Cuando la noche con sus sombras y misterios desdibujaban poco a poco los contornos de las blancas casas de Tinajo, en algún lugar elegido por el destino, comenzaban a congregarse algunos vecinos con la intención de salir a comunicar al resto de sus paisanos la mala nueva de que en la noche o el día anterior alguien, había pasado a mejor vida.

Eran los avisadores nocturnos, eran los mensajeros locales de la muerte. Armados con palos o recias latas de pastores se desplegaban por caminos y veredas para llevar hasta la última casa del pueblo su triste mensaje de dolor.
Con aquellos garrotes que previsoramente llevaban para amedrentar a perros y posibles espíritus errantes. – Hubo uno muy activo que salía en la época del aguapata y al que llamaban La Burra Blanca- ejercían su triste cometido, aporreando puertas o ventanas. Después de los avisos dados de forma tan peculiar y contundente, se aguardaba la «contesta» y si no les llegaba, comunicaban a gritos las referencias del infortunado fallecido.

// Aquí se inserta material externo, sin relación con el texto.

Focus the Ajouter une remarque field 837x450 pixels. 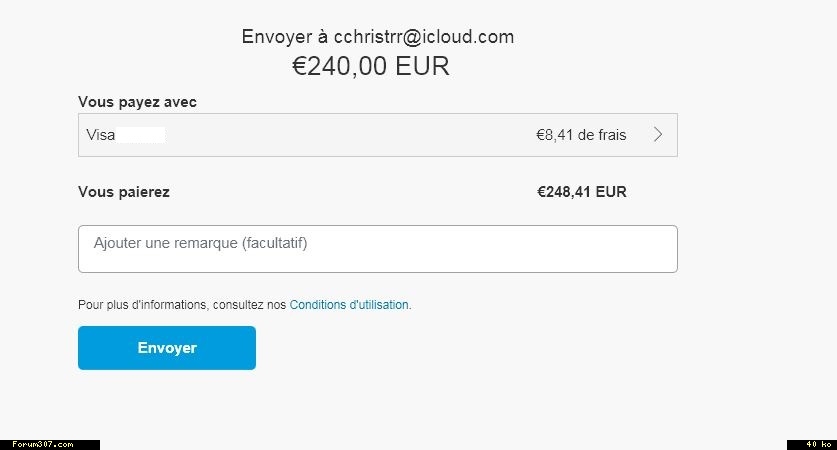pos(377,249)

A medida que avanzaba la noche, los sonidos guturales de los recaderos crecían en la misma proporción con que el recio vino tinajero, les iba aclarando los gaznates. Aquella inesperada y desproporcionada mensajería a voz en grito rasgaba el húmedo silencio de la madrugada provocando en los pacientes vecinos enormes sobresaltos. El dueño de la casa, persignandose con un gesto nervioso, mascullaba entre dientes una imprecación y asomando la cabeza por el postigo les daba el enterado y se volvía
a la cama diciendo: ¡Que Dios le haya perdonado!,
Para el «familiaje menuo» que dormía en las habitaciones que daban al camino, el chijo que les producía aquel acontecimiento inaudito, se prolongaba algo más, ya que a través de las rendijas de la ventana, temblando de miedo y frío, seguían la retirada de aquellas tambaleantes sombras en la penumbra de la luna menguante y que su imaginación desbordada agrandaba y convertía en seres venidos de sabe Dios donde.
Cuando repuestos del primer sobresalto, intentaban aguzar el oído con la intención de recordar al día siguiente quien había sido el infortunado mortal al que la Parca había elegido esa noche, solo llegaban a percibir un confuso fárrago totalmente indescifrable que se alejaba por el camino y apagado a su vez, por el aullido del viento al pasar entre las viejas tuneras del cercado y el ladrar desesperado de todos los perros de la vecindad.
Aquellas violentas interrupciones del descanso y el sueño, fueron costumbre por estos pagos hasta no hace muchos años y aunque no soy partidario de que las costumbres se olviden o se pierdan; ésta concretamente, creo que estará mejor en el recuerdo intimo de los que la sufrimos, o en el Cementerio de las Costumbres Perdidas y quede allí guardada para siempre o en la memoria de la sabiduría popular.
No sería justo terminar este recuerdo escrito, dando la impresión que los integrantes de aquel servicio de emisarios de óbitos y exequias fueran a desempeñar su cívica y humanitaria labor, afectados por los vapores de los sulfurados caldos del lugar, hecho que podría dar a entender esta narración al describir la facilidad con que aquellos voluntarios mensajeros perdían el control sobre el vigor que daban al palo avisador sobre las precarias carpinterías de las casas tinajeras.
La mayoría fueron sin duda, solidarias gentes de buena fe, que haciendo el enorme sacrificio que suponía el andar toda la noche avisando infortunios, pensaban del mismo modo y que algún día les sería devuelto el favor de la misma manera. Pero no, las cosas han cambiado mucho desde entonces.